Guido Guinizelli's legal career extended from the mid-1260s to the time of his exile in 1274. In 1268 he rendered two decisions as a jurisconsult. In the first case, the warders who had been chosen to guard the Commune's prison apparently allowed four prisoners to escape custody. The warders themselves fled the city and were sentenced to banishment and a fine of 1,000 lire for their complicity in the escape. Two of the warders, Giacomino Dosi and Giovannino di Alessio, petitioned for a cancellation of the decree of exile. Guinizelli decided in favor of the petitioners when they were able to reach an accord with the men who had stood surety for them.

In the second case, a jeweler named Benvenuto Flamenghi, also called Manzolo, was accused of sexually assaulting Giacomina di Bartolomeo Bonfioli in his shop in November of the preceding year. The complaint alleges, “Manzolus duxit illam Jacobinam per vim intra stazonem suam ubi laborat et ipsam ibi tenuit per vim unam diem et per duas noctes et eam cognovit carnaliter pluries et pluries” (Manzolo led Giacomina by force into the place where he worked and held her there by force for a day and two nights and had intercourse with her repeatedly). Manzolo evidently fled when authorites came to take him into custody. He was fined 2,000 lire and banished from the city on November 23. On March 27, 1268, the banishment was cancelled on the petition of Manzolo's attorney and the advice of Guido Guinizelli, who noted that a reconciliation had been recorded between Manzolo, Giacomina, and her father Bartolo. The terms of reconciliation in such cases usually involved reparations to the family and marriage to the victim. The account of Guinizelli's decision names him as a judge (“dominus Guido domini Guinicelli iudex”). The title is repeated in an act of February 21, 1270, designating Amadeo Canevisio the guardian of Francesca Ventura with “d. Guido domini Guinilcelli iudex” standing as surety.
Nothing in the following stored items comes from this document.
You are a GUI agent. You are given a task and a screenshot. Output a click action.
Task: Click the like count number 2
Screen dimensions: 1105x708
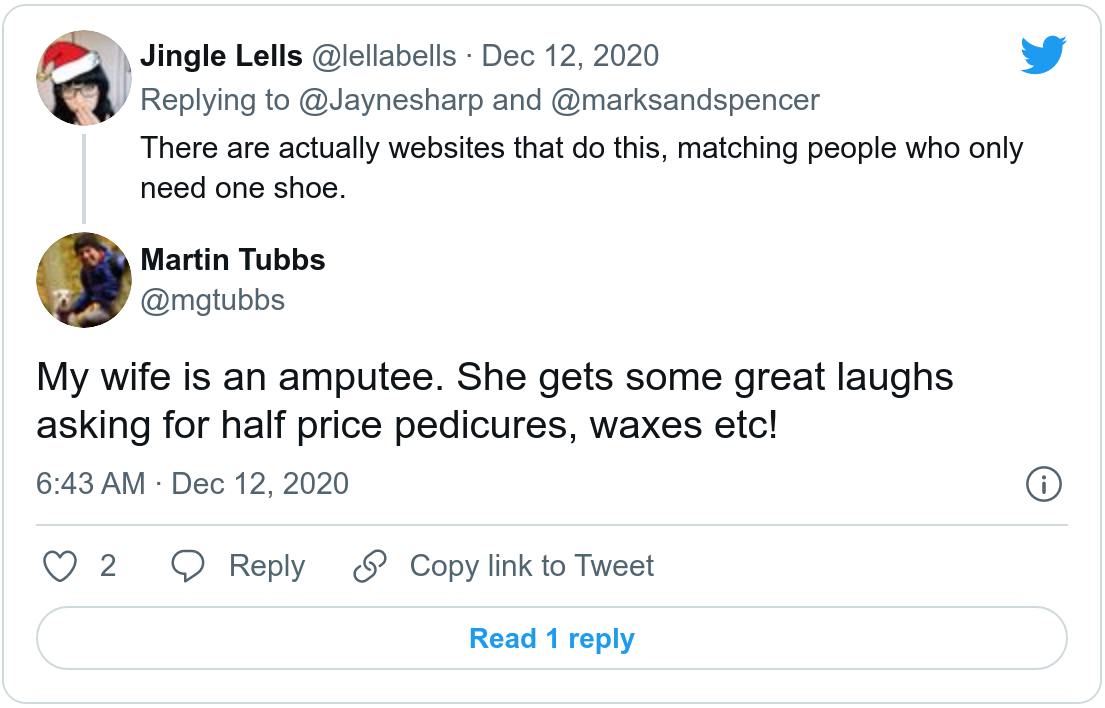tap(108, 567)
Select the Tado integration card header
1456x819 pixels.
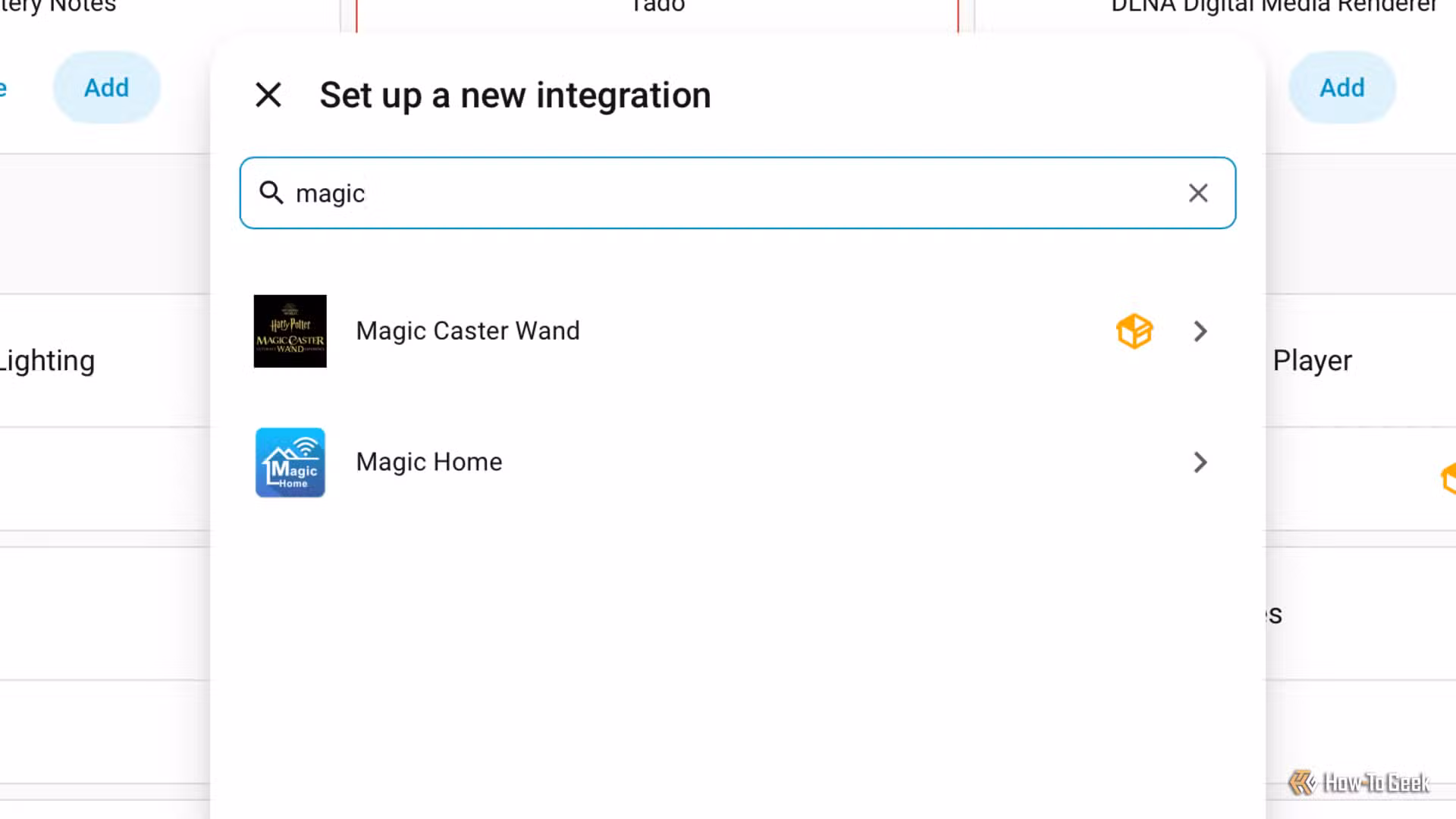point(657,6)
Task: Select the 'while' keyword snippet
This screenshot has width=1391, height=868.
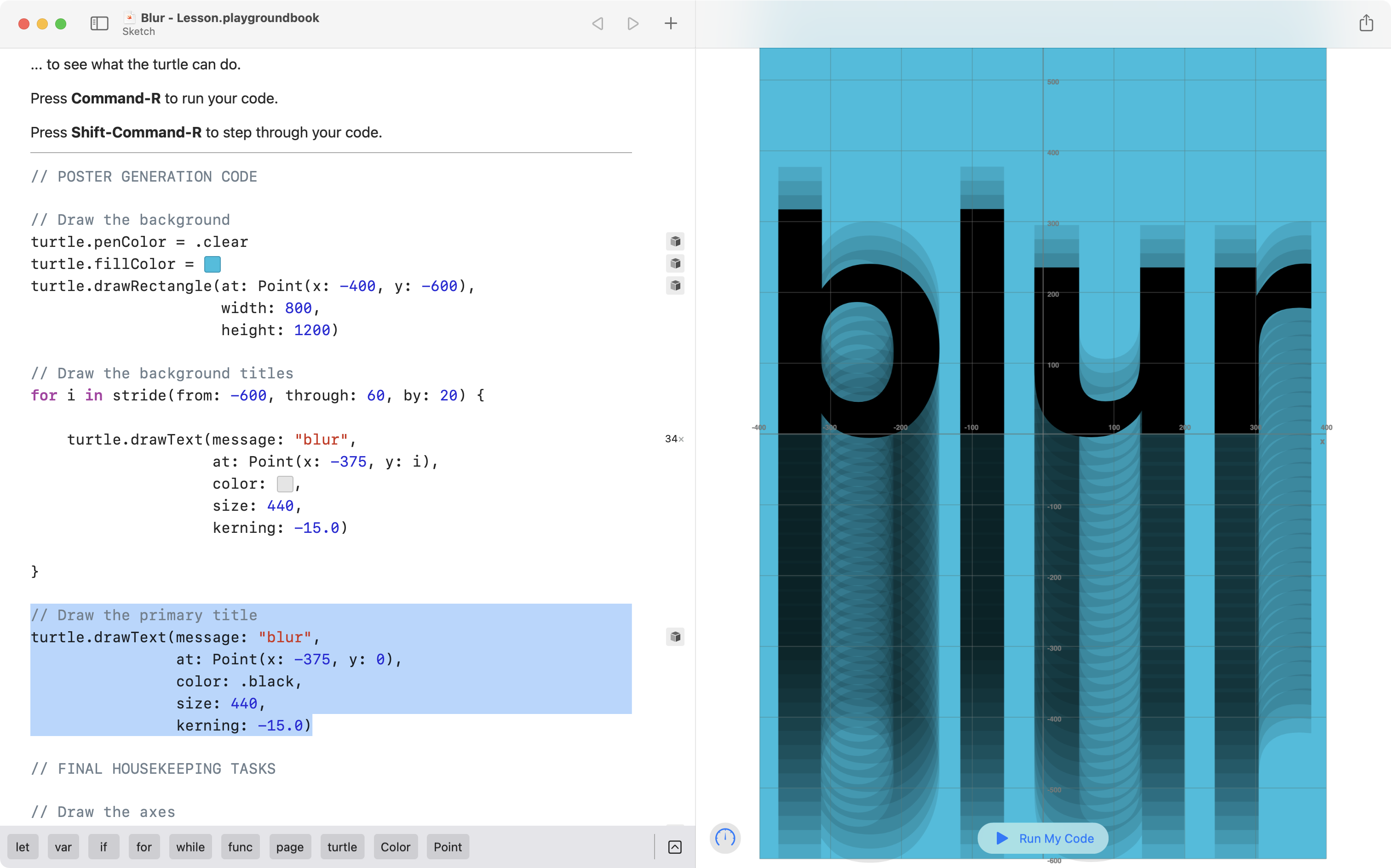Action: tap(190, 846)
The fact of Guinizelli's exile is well documented, but the immediate circumstances remain somewhat obscure. In the list of exiles compiled by the municipal Office of Rebels and Exiles and in a list (probably from 1275) recopied into a Register for 1277, Uberto's name precedes Guido's and Giacomo's. Because of this sequence, scholars at one time speculated that Uberto was the prime reason for the brothers' banishment. These lists repeat some items, however, sometimes naming the same person twice in different capacities, and it seems likely that their apparently haphazard construction reflects an effort to make them comprehensive and not to distinguish degrees of punishment. Guido, Uberto, and Giacomo are on the municipal list for 1274 that begins, “In hoc libro continetur tuta progenies. / De capella Sancti Benedicti de Porta nova. / Sub titulo banitorum et rebellium pro parte Lambertaciorum” (In this book is contained the entire group from the parish of San Benedetto di Portanuova under the category of exiles and rebels of the Lambertazzi party). The poet's infant son, identified formally as “D. Guidutius filius Guidonis Guinizeli,” is also included among the exiles. Guiduccio is mentioned again in an addition made to the 1277 Register: “Guiducius filius domini Guidonis domini Guinicelli Magnani.” The practice of banishment included both minor children and children who might be born while the father was in exile. The victorious Geremei party seems, in general, to have been unusually fierce in pursuing its advantage over the defeated Lambertazzi. A popular account like the Serventese dei Lambertazzi e dei Geremei, which names “i Magnani” among the civil combatants, offers a compelling, if hyperbolic, image of the aftermath: “in Bologna lassòn niente / roba né avere, dinari né parenti” (They left nothing in Bologna, not a garment, possession, coin, or relative, 165-66).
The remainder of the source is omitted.